__Instrução dada 1__: Segundo o trecho do documento, em que mês e ano a Câmara dos Representantes dos Estados Unidos formou seu primeiro Comitê de Atividades Antiamericanas?
__Instrução dada 2__: Nas entradas, altere a sequência desde a linha que contém "Task: Show the 自力での継続 thumbnail image" até a linha que contém "Action: click(233, 374)", trocando "thumbnail image" por "preview image" e mantendo todo o resto inalterado. Apresente apenas essas linhas, sem as imagens.

__Trecho do documento__:
08 Mai 2024
Quando a Câmara dos Representantes dos Estados Unidos formou seu primeiro Comitê de Atividades Antiamericanas, em maio de 1938, o seu presidente, o democrata texano Martin Dies, identificou o comunismo e o fascismo como ameaças estrangeiras perigosas: “doutrinas antiamericanas” que, dizia, “só podem ser combatidas a partir de um americanismo autêntico”. De fato, a perspectiva aterrorizante de que o fascismo possa “chegar à América”, que tem sido invocado com regularidade desde a década de 1920 até hoje, implica uma premissa tranquilizadora e até lisonjeira: a de que o fascismo não é americano.
A entrevista é de Sebastiaan Faber, publicada por Ctxt, 05-05-2024. A tradução é do Cepat.
É uma noção reconfortante, mas insustentável, como demonstra uma série de estudos recentes. No outono passado, o livro Fascism in America (Fascismo na América), editado por Gavriel Rosenfeld e Janet Ward, destacou a tremenda força e persistência das correntes fascistas na história dos Estados Unidos. Nesta primavera, Jeanelle Hope e Bill Mullen colocam lenha na fogueira com seu livro The Black Antifascist Tradition: Fighting Back from Anti-Lynching to Abolition (Haymarket Books).
Hope e Mullen apresentam três argumentos centrais. Em primeiro lugar, argumentam que as raízes do fascismo remontam para além de Hitler e Mussolini, não apenas ao colonialismo europeu, mas à opressão racial nos Estados Unidos. Não é por acaso que as leis raciais nazistas foram inspiradas nas leis de segregação estadunidenses conhecidas como “Jim Crow”. Em segundo lugar, defendem que a anti-Blackness, a antinegritude, é um princípio fundador e uma característica persistente do fascismo em todas as suas formas: “Não há fascismo em lugar algum, escrevem eles, que não contenha também uma dimensão antinegra”.
Por último, mostram que muitas das primeiras e mais eficazes tentativas de identificar e combater o fascismo foram feitas por dezenas de pensadores, ativistas e organizações radicais – desde Ida B. Wells e Cedric Robinson até Angela Davis, o Congresso pelos Direitos Civis, o Partido dos Panteras Negras e o Black Lives Matter –, que juntos constituem algo que poderíamos chamar de “tradição antifascista negra”. Trata-se de uma tradição parcialmente esquecida e muitas vezes mal compreendida, mas que Mullen e Hope estão convencidos de que pode servir como uma poderosa inspiração para os ativistas progressistas de hoje.
Jeanelle K. Hope, uma acadêmica ativista de Oakland, Califórnia, leciona Estudos Afro-Americanos na Prairie View A&M University. Bill V. Mullen, professor emérito de Estudos Americanos em Purdue, é cofundador da Rede Universitária Antifascista. Conversamos com os dois no início de abril.
Para quem este livro foi escrito?

__Entradas do conjunto__:
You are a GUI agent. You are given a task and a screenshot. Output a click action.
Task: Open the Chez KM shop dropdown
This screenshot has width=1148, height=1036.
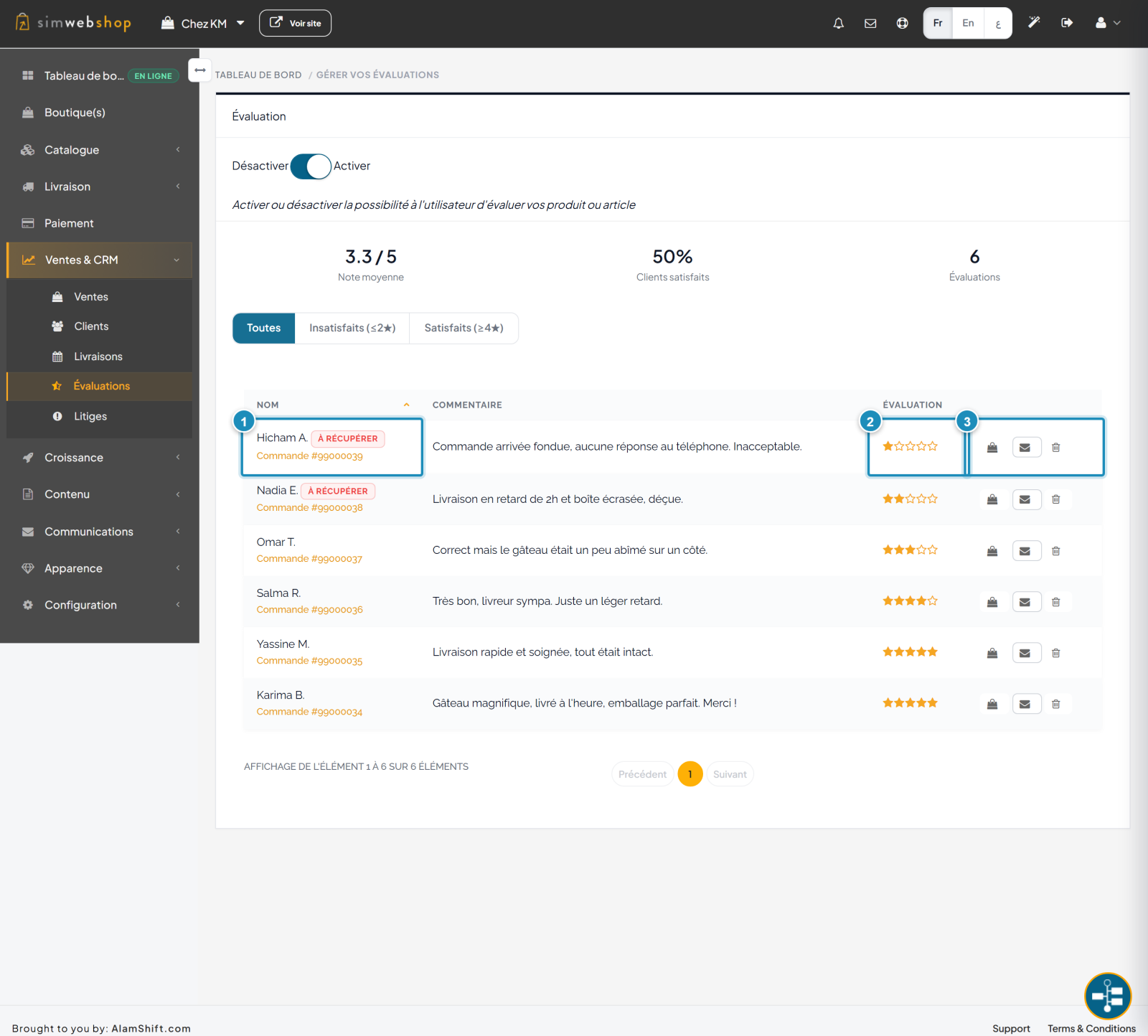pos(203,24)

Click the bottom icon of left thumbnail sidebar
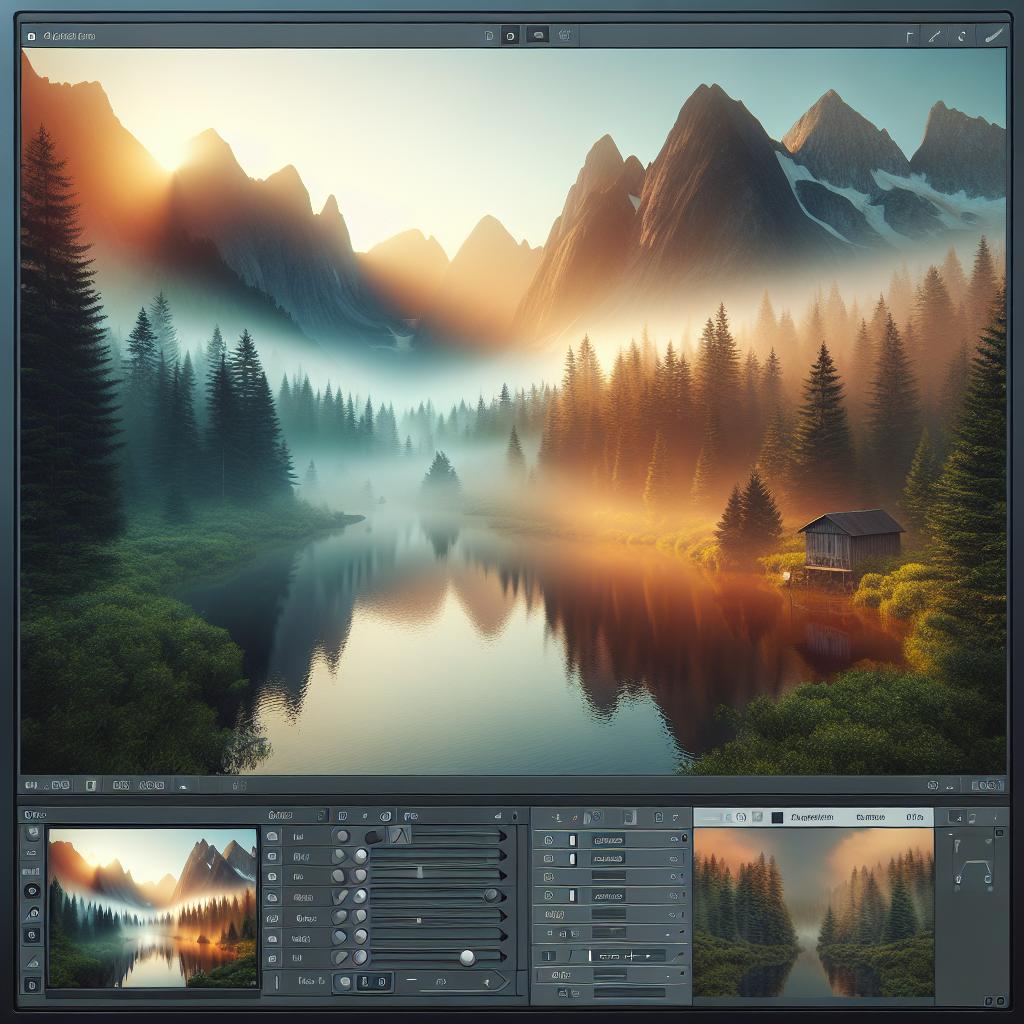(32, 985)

---

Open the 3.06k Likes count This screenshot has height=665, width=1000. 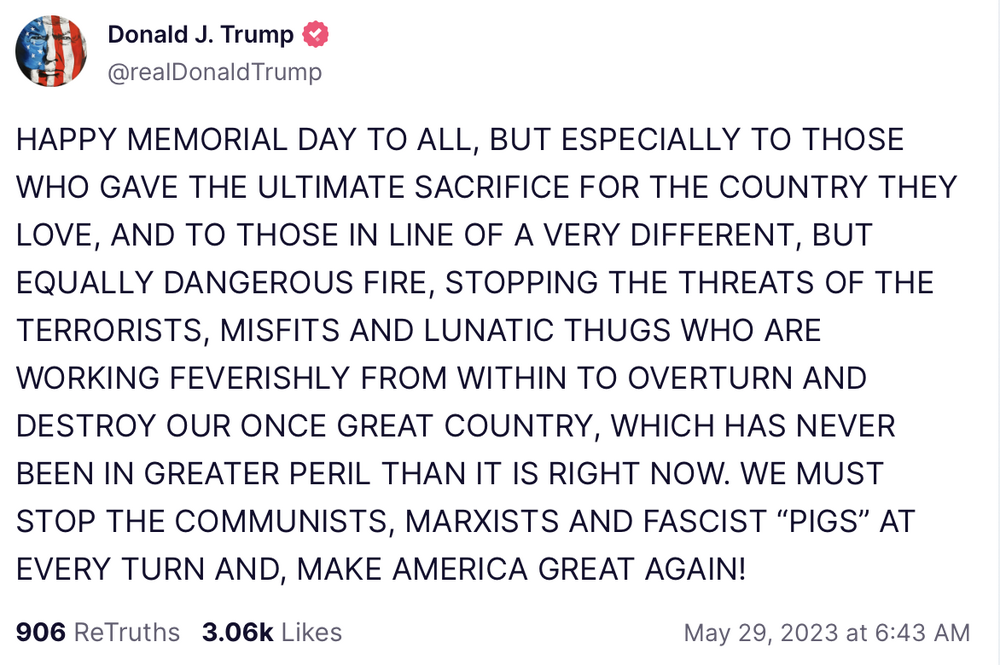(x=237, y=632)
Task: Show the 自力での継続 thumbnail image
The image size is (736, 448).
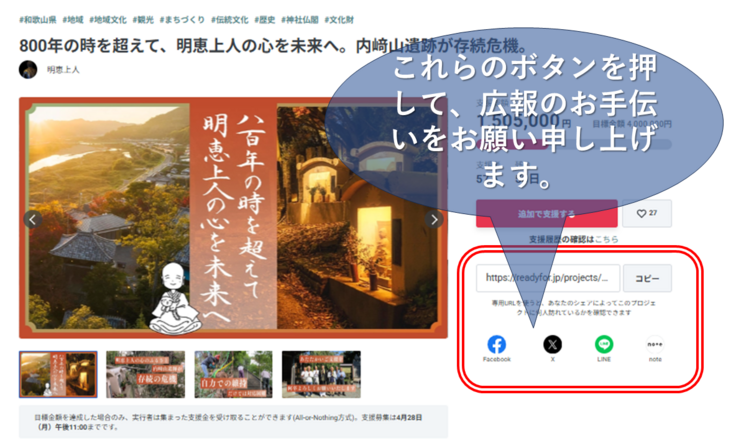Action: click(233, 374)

__Resposta esperada 1__: Em maio de 1938.

__Resposta esperada 2__:
Task: Show the 自力での継続 preview image
The image size is (736, 448).
Action: click(233, 374)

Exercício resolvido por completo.